A partir de esta semana comenzaron a operar nuevamente en el país dos equipos kosher para la producción de carne a Israel. En el actual contexto de escasez de oferta será un factor que agregará presión al mercado, aunque todavía no está claro cuántos equipos llegarán al país.
Los primeros en llegar producen lo que se denomina kosher especial, un producto con mayores requisitos en cuanto a los rituales de faena, por lo tanto con un ritmo de producción más lento y, por ende, más caro. Se trata de producciones de menor volumen que el kosher regular.
Por el momento no está claro si arribarán al país las cuadrillas que producen el denominado kosher regular, porque, por el momento, no se han puesto de acuerdo exportadores e importadores sobre los precios de la nueva producción. Hay consenso en cuanto a que el precio será más alto que el que rigió en la anterior zafra de producción, previo al receso de Pascuas, pero no se llegó a un acuerdo.
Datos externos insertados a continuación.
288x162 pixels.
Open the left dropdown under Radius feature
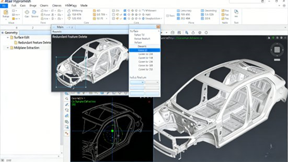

No sería la primera vez que los equipos kosher comiencen a producir sin que antes se haya establecido un precio de compra, pero en las actuales circunstancias de mercado recalentado y escasez de oferta doméstica de animales a faena, parece ser que hay equipos que no están dispuestos a correr del riesgo de comenzar a producir, lo que implica la necesidad de contar con una determinada cantidad diaria de animales pesados que, en las actuales condiciones de oferta, no está para nada claro si se conseguirán.
También en estos días comienza la producción dentro de la ventana para la cuota 481 de la carne que ingresará al mercado europeo a partir del 1° de julio.
En este contexto el mercado está muy firme, con pocos negocios y precios en alza. La disparidad de los precios ofrecidos por las plantas de faena es grande, manejándose un rango de US$ 5,00-5,25 para las vacas y US$ 5,30-5,50 para los novillos. Los topes solo se logran en algunas plantas y por los lotes de animales especiales y pesados.